(Supplied material Opens)

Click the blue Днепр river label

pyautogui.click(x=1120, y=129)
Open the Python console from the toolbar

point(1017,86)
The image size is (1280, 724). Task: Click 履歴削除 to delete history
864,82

(Supplied material Closes)
(Supplied material Opens)

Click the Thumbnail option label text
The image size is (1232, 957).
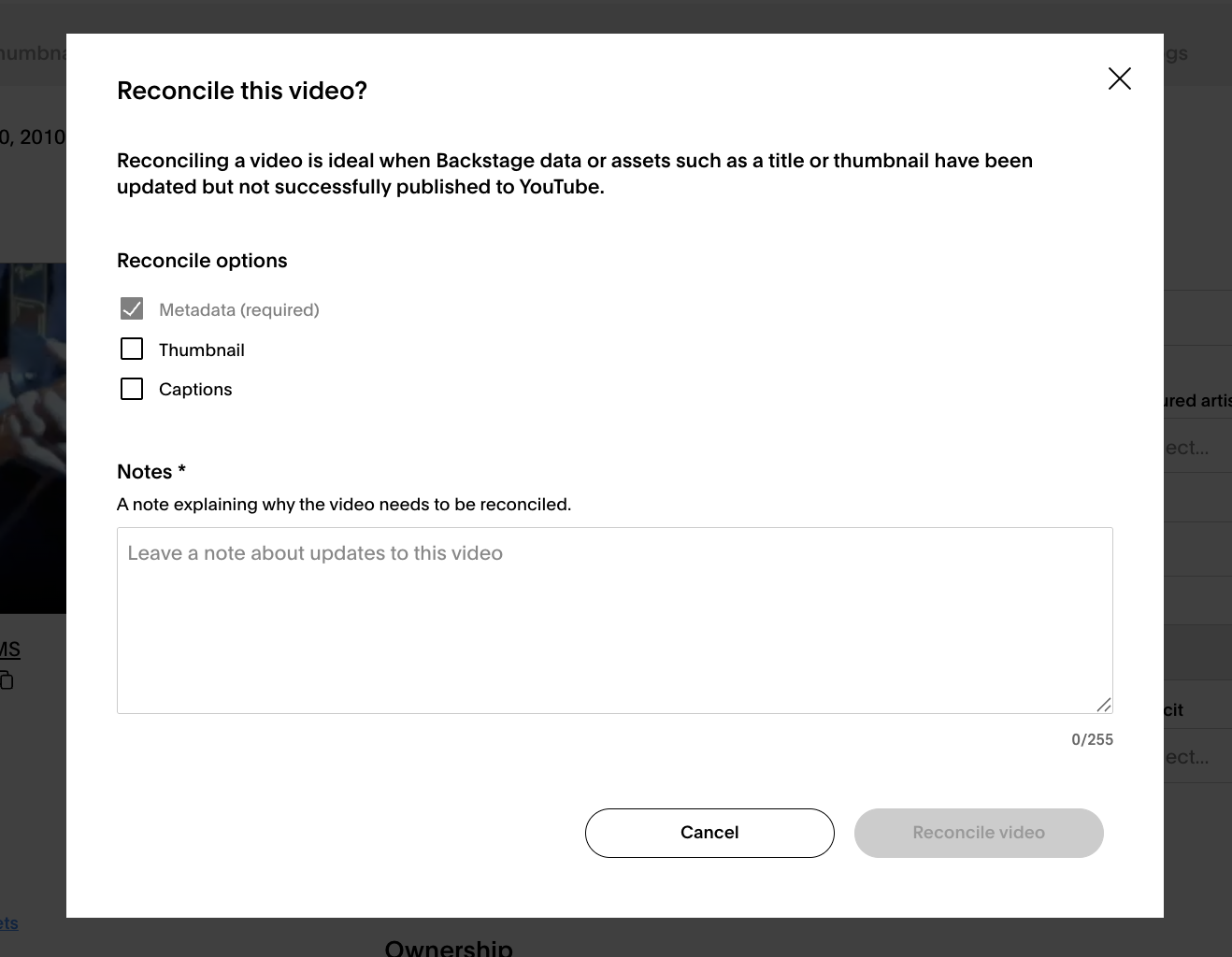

(Supplied material Closes)

_Task to carry out:_
Keep both end lines and retype everything in the records above from the line containing "Click the Thumbnail option label text" through the line containing "The image size is (1232, 957).", exactly, with nothing else.

_Task result:_
Click the Thumbnail option label text
The image size is (1232, 957).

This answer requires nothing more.